To determine the velocity of the swimmer's image as observed in the mirror of the boat, we need to analyze the situation using vector addition. The swimmer is moving at a constant velocity of 2√2 m/s towards the northeast, while the boat is moving at 1 m/s towards the east. Let's break this down step by step.
Understanding the Velocities
First, we need to express the velocities of both the swimmer and the boat in vector form. The northeast direction can be represented as a 45-degree angle from the north or east axis. Therefore, we can decompose the swimmer's velocity into its north and east components.
Swimmer's Velocity Components
The swimmer's velocity of 2√2 m/s can be broken down as follows:
- North component: \( V_{swimmer, north} = 2\sqrt{2} \cdot \cos(45^\circ) = 2\sqrt{2} \cdot \frac{1}{\sqrt{2}} = 2 \, \text{m/s} \)
- East component: \( V_{swimmer, east} = 2\sqrt{2} \cdot \sin(45^\circ) = 2\sqrt{2} \cdot \frac{1}{\sqrt{2}} = 2 \, \text{m/s} \)
Thus, the swimmer's velocity vector can be represented as:
Vswimmer = (2, 2) m/s (where the first component is east and the second is north).
Boat's Velocity
The boat is moving due east at 1 m/s, which can be represented as:
Vboat = (1, 0) m/s.
Relative Velocity of the Swimmer's Image
To find the velocity of the swimmer's image as observed in the mirror of the boat, we need to consider the relative velocity. The image in the mirror will appear to move in the opposite direction of the swimmer's motion relative to the boat. Therefore, we can calculate the relative velocity of the swimmer with respect to the boat.
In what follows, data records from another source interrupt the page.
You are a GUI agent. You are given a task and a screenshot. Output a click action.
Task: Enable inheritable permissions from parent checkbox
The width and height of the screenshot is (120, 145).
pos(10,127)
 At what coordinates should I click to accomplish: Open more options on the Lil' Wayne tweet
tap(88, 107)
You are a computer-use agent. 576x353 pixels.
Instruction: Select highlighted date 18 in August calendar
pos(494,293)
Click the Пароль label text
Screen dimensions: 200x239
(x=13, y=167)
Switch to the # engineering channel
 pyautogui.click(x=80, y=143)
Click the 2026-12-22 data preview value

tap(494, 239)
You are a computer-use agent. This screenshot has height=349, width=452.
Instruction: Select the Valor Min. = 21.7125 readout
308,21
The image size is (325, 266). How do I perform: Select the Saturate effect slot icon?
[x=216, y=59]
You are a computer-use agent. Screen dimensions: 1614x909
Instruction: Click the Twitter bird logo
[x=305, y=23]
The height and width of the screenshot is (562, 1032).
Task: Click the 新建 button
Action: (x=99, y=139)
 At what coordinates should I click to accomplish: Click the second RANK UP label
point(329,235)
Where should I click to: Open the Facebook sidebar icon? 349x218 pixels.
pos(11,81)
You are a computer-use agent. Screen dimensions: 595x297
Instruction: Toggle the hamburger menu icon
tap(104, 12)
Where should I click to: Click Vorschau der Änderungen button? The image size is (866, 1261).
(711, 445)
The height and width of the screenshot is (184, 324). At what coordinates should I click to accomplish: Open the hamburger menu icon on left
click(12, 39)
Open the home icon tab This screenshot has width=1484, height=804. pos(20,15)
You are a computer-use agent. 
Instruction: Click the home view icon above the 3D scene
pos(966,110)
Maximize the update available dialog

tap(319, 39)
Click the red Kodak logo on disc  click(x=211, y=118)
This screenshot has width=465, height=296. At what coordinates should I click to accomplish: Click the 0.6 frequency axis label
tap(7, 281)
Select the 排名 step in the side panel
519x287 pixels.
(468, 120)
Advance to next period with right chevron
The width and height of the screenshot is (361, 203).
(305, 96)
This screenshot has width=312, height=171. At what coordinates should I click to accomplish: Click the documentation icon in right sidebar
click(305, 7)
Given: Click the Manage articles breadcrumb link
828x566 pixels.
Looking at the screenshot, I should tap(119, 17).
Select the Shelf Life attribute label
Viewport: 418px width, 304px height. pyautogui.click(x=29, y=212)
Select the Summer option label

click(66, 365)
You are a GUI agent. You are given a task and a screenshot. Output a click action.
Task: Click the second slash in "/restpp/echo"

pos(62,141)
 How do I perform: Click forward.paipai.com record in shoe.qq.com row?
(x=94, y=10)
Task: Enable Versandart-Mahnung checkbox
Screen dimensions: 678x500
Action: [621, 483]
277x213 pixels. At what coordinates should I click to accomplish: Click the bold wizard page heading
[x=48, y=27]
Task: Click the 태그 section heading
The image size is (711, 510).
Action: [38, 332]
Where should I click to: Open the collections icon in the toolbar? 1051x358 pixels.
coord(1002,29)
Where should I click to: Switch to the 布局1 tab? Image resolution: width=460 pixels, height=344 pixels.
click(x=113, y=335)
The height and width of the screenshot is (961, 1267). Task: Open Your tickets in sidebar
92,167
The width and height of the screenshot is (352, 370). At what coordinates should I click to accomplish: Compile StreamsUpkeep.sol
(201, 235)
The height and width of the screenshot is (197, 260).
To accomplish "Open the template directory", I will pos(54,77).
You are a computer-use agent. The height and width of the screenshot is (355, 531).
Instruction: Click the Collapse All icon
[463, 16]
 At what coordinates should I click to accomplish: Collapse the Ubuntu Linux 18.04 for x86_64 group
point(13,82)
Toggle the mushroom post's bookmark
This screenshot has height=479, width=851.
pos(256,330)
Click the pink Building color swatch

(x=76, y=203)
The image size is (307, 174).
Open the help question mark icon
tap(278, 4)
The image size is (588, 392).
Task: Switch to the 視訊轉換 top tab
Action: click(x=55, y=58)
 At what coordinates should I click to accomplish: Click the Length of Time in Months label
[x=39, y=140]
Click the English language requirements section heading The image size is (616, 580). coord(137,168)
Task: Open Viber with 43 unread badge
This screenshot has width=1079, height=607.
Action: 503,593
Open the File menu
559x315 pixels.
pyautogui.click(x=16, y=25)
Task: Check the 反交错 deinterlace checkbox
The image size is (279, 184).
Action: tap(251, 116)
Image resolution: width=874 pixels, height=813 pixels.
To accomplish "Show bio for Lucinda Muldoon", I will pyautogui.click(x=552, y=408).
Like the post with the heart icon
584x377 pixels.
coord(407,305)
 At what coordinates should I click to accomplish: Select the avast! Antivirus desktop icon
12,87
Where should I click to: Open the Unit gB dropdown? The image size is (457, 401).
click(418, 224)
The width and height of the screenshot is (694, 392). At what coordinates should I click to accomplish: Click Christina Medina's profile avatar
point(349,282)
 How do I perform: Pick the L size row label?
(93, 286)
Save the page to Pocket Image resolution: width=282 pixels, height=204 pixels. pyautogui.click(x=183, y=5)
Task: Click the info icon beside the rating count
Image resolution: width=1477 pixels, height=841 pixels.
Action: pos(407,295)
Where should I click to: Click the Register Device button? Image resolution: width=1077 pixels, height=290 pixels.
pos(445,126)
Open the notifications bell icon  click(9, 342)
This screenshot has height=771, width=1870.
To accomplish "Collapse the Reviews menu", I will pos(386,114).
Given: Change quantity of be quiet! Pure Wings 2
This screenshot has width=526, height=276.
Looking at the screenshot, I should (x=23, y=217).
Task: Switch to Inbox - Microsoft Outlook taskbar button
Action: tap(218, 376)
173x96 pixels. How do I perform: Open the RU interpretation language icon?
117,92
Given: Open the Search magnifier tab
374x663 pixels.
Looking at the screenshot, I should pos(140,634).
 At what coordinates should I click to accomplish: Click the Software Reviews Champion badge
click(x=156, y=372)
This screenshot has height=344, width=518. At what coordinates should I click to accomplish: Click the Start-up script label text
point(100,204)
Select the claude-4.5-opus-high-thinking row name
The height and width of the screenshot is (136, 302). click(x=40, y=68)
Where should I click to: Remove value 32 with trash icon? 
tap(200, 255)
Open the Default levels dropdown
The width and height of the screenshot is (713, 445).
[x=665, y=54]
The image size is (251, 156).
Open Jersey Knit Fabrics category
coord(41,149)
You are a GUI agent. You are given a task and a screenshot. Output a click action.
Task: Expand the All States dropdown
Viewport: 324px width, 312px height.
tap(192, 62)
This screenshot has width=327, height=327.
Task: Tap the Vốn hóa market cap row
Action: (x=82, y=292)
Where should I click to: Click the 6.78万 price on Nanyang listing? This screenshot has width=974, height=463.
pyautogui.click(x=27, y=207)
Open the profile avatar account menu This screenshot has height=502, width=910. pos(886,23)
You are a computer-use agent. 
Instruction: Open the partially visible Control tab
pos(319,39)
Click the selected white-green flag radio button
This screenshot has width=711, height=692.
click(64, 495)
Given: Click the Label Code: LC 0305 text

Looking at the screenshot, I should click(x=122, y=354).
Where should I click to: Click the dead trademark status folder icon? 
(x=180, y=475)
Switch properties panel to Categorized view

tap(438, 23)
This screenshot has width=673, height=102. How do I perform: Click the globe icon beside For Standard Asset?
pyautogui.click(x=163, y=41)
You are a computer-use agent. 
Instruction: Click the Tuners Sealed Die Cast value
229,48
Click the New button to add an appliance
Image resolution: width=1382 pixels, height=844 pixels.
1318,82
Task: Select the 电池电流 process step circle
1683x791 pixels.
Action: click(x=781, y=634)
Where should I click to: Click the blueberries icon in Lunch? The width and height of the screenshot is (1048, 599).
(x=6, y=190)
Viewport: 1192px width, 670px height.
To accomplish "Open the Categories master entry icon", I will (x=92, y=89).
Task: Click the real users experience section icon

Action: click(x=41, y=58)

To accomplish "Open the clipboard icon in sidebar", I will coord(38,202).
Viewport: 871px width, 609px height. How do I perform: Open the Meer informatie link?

Calculating Relative Velocity
The relative velocity of the swimmer with respect to the boat is given by:
Vrelative = Vswimmer - Vboat
Substituting the values:
Vrelative = (2, 2) - (1, 0) = (2 - 1, 2 - 0) = (1, 2) m/s.
Velocity of the Image
Since the image appears to move in the opposite direction to the swimmer's relative velocity, we take the negative of the relative velocity:
Vimage = -Vrelative = (-1, -2) m/s.
Magnitude and Direction
To find the magnitude of the velocity of the image, we can use the Pythagorean theorem:
|Vimage| = √((-1)² + (-2)²) = √(1 + 4) = √5 m/s.
The direction can be found using the arctangent function:
θ = tan-1(2/1) = tan-1(2), which gives us an angle in the southwest direction since both components are negative.
Final Result
In summary, the swimmer observes his image moving with a velocity of approximately √5 m/s towards the southwest. This analysis illustrates how relative motion can affect the perception of velocity in different frames of reference.